Ela separou os problemas em quatro blocos. “Primeiro, mais grave, manusear objetos, os cabelos, as unhas das indígenas, usando instrumentos cortantes, sem qualquer preocupação com contágio, incorrendo em séria infração, se não mesmo crime.”
Em segundo lugar, “achar que as indígenas ‘merecem’ se apresentar com a estética das ‘brancas’, como se elas mesmas não tivessem a sua própria e muito celebrada estética”.
Um terceiro ponto levantado pela pesquisadora é “disfarçar proselitismo religioso com desenhos infantis, expondo as crianças indígenas aos efeitos ilegais do missionismo”.
Por fim, “impingir brinquedos a crianças, sem terem o mínimo conhecimento do que é ser criança indígena e quais são os padrões locais de jogos infantis”.
Imagens mostram crianças aglomeradas, sem máscara, conversando com adultos também sem máscaras durante o que seria uma recreação com papel e lápis colorido. É possível ver, nas folhas, o desenho de um homem barbudo, pairando entre nuvens, como se fosse Deus ou Jesus Cristo, para ser colorido.
Na hora de receber doces, as crianças fizeram uma fila sem máscara e sem distanciamento. Depois posaram para fotos também sem máscaras e reunidos na frente do pelotão. Mesma aglomeração ocorreu na hora da brincadeira em um pula-pula.
Júnior Hekurari Yanomâmi, do conselho de saúde indígena, disse que nenhuma dessas atividades era uma necessidade para os Yanomamis. “Não houve um diálogo. Simplesmente pararam lá no aeroporto de Boa Vista e vieram para as aldeias. Isso durante a pandemia. Depois de uns nove dias que eles saíram, passou para 48 casos de covid em Waikás. Tinha três casos antes. Em Auaris, já temos um caso. Estamos muito preocupados.”
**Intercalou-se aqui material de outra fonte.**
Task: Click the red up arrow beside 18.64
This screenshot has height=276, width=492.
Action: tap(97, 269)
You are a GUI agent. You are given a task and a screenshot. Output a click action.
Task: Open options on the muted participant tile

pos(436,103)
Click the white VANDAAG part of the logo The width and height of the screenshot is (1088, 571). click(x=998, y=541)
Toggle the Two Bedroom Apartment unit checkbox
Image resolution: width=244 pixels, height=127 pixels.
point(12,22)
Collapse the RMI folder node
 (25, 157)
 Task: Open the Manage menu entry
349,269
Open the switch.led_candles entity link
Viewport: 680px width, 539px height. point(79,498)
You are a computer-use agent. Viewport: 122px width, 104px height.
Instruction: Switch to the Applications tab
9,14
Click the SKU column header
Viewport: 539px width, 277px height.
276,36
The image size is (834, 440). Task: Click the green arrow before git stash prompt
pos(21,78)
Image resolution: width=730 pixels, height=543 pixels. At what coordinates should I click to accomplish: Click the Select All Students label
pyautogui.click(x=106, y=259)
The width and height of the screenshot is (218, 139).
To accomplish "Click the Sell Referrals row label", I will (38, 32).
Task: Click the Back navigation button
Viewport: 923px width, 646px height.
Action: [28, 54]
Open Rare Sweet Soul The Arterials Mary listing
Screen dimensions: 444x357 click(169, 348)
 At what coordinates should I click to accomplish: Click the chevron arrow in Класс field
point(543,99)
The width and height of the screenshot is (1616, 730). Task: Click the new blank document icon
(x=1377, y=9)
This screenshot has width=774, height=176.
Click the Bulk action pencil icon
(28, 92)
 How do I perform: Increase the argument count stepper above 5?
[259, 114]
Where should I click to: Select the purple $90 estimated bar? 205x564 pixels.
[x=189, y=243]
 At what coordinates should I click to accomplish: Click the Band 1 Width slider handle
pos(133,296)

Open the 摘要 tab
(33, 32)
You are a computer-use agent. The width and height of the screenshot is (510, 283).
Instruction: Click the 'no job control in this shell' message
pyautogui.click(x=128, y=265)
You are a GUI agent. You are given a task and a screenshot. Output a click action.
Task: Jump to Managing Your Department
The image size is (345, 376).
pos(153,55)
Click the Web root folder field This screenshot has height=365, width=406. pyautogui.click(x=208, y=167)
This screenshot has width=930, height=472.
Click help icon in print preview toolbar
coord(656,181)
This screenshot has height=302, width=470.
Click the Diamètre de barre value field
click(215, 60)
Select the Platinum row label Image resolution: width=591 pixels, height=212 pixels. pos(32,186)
O antropólogo francês Bruce Albert trabalha desde os anos 1970 com os yanomâmis, tendo participado da coalizão CCPY (Comissão Pró-Yanomami), que resultou na homologação da demarcação da terra indígena durante o governo Fernando Collor (1990-1992). Ele é coautor, com o líder Yanomami Davi Kopenawa, do livro “A Queda do Céu” (Companhia das Letras, 2015).
Ele também olhou as postagens das mulheres dos militares a pedido da coluna. “Fiquei muito chocado com as fotos. Além de uma irresponsável falta de observância da regras de distanciamento físico no trato com uma população indígena particularmente vulnerável na pandemia, vejo também nas fotos um tremendo desrespeito à cultura e à dignidade das mulheres Y.”
“Esposas de militares num posto isolado brincam de ‘ação social’ com mulheres Yanomami colocadas em posição subalterna de objetos da sua ‘generosidade’ estética condescendente de mulheres brancas donas dos cânones de beleza dominantes (‘civilizada’). Assim, atrás dessa pseudo ‘ação social’ esconde-se um racismo crasso cujas raízes históricas remetem ao Brasil colonial. Destas cenas ressurgem, de fato, as imagens das ‘escravas de estimação’ do tempo da colônia”, disse o antropólogo.
Sílvia Maria Ferreira Guimarães, mestre e doutora em antropologia pela UnB (Universidade de Brasília), professora do programa de pós-graduação em ciências e tecnologias em saúde, disse que é possível ver “a arrogância dessa colonização, achando que ela é tudo que todos desejam. O problema se acirra quando recai mais intensamente sobre as crianças”.
Deixando de lado o episódio da “ação social”, há nuances na relação dos indígenas com o pelotão militar. Os militares do pelotão, conta a antropóloga, “ficam naquela área deles, eles fazem trocas com os Sanöma [subgrupo Yanomami], os Sanöma gostam, às vezes apreciam as comidas dos ‘brancos’ com essas trocas (arroz, café, açúcar)”.
A antropóloga conta que um técnico em enfermagem Yanomami recentemente lhe disse que “os garimpeiros não vão até Auaris por causa do pelotão que está lá”. “O pelotão cumpre essa ação de coibir o garimpo em Auaris. Eu acho que eles [militares] e missionários estão de certa forma sob controle dos Sanöma, que manejam a presença dessas pessoas, para as trocas, que os Sanöma apreciam muito. O garimpo não, já entra na violência. O problema dos missionários é o foco nas crianças, com suas escolas e o tipo de ação cotidiana perigosa que podem fazer.”